• [QUOTED TEXT]
-=-=-=-=-

Where this socialist scumbag and his ilk are dangerous is this bullshit talk of “common ground”.  Let me make this clear:  between gun owners and gun confiscators, there is no common ground.  It’s the same with the “commonsense gun control legislation” that they bat around:  there’s no such thing.  Every single piece of legislation suggested by gun controllers has one, and only one goal in mind:  the eventual disarming of the American people.  They can protest all they want, but we know the truth of the matter, which is that all gun control legislation is incremental, because they know that sweeping gun control (confiscation and disarmament) just ain’t gonna happen, dreams of the Swalwell types notwithstanding.

It is quite possible that gun confiscation might have some small success — e.g. in Swalwell’s own district (see below), where the incidence of legal gun ownership is probably quite low and the Democrat Socialist-majority voting population might even support the idea of giving up whatever guns they have.  (And I know what you’re thinking:  nuking the 15th district, and especially with the concomitant fallout, would actually solve quite a few problems, but let’s not go there.)

Also, Swalwell might have at his behest the loathsome assholes of the California State Police, who were so notably efficient in disarming households in New Orleans during the Hurricane Katrina floods.  So yeah:  it’s quite feasible that confiscation could work there.

In North Texas, not so much.  In the first place, the would-be confiscators would have to overcome Texas political sentiment about guns — good luck with that — and according to our last county sheriff, the confiscating force would first have to go through his deputies to get to our guns.  And I’m sure that north Texas isn’t alone in this attitude, not just in Texas but all over the U.S.

We don’t have to worry about gun confiscation, the wet dreams of pissants like Swalwell notwithstanding.  What we have to worry about is, as I said above, all the “reasonable” gun control legislation such as, for example, legislation that would limit the type of gun you can own, or equally bad, limits on things like the amount or types of ammunition you can own, or whether you have to register with government as a “gun owner” before being able to buy it.  (Don’t laugh;  that’s the situation that faces  Californian gun owners right now.)

Did I already mention that today is National Ammo Day?

Let me offer a little additional advice:  if you don’t already own a semi-automatic rifle (and we all know what I mean by that), you might want to improve your gun collection by buying an AK-47, AR-15/20 type, SAR-58 or HK-91 (to name but some options) — and buy it today (along with a “sufficiency” of ammo for the rifle, of course).  Send me an email if you want some more details.

8 comments

  1. “Let me offer a little additional advice: if you don’t already own a semi-automatic rifle (and we all know what I mean by that), you might want to improve your gun collection by buying an AK-47, AR-15/20 type, SAR-58 or HK-91 (to name but some options) — and buy it today (along with a “sufficiency” of ammo for the rifle, of course). Send me an email if you want some more details.”

    As I’ve noted before my wife and I will be moving from NJ to PA next year (either first quarter or early second). Once legal residence, driver license, etc has been established I’m thinking an AR-15 is on my short list, and I may ask advice at that time. (I know, just ONE? But there will be other gun-related expenses to deal with, such as CCW. Since my only current handguns are S&W revolvers with 6″ barrels due to having been purchased on a target license in NYFC I’ll need something a little more concealable for CCW, although I’m still thinking in terms of S&W revolver because I’ve been shooting them so long).

-=-=-=-=-

• [SOURCE DATA]
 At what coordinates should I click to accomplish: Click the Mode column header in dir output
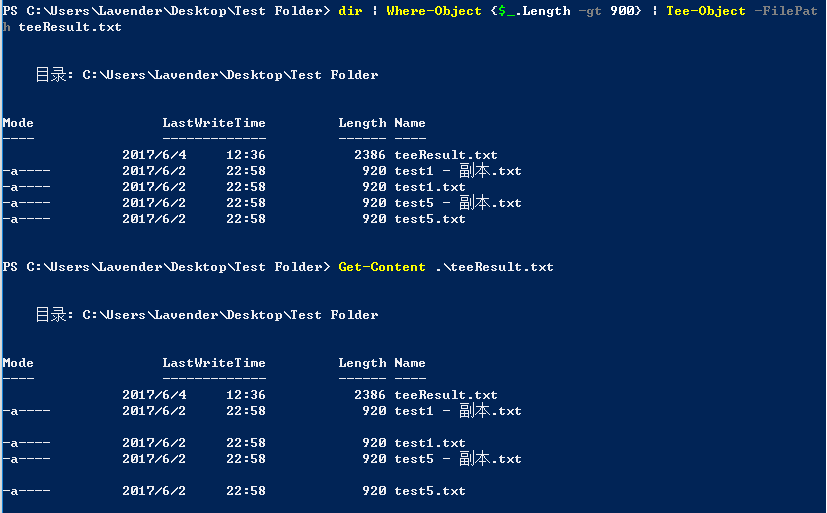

-=-=-=-=-

• [TASK SET]
a) In the gun control post, what day does the writer say it is today?
b) Can you reproduce everything in the gun control post from "Where this socialist" down to "Swalwell types notwithstanding.", renaming "common ground" as "middle ground"?

• [RESULTS OF THE EXERCISE]
a) National Ammo Day.

b)
Where this socialist scumbag and his ilk are dangerous is this bullshit talk of “middle ground”.  Let me make this clear:  between gun owners and gun confiscators, there is no middle ground.  It’s the same with the “commonsense gun control legislation” that they bat around:  there’s no such thing.  Every single piece of legislation suggested by gun controllers has one, and only one goal in mind:  the eventual disarming of the American people.  They can protest all they want, but we know the truth of the matter, which is that all gun control legislation is incremental, because they know that sweeping gun control (confiscation and disarmament) just ain’t gonna happen, dreams of the Swalwell types notwithstanding.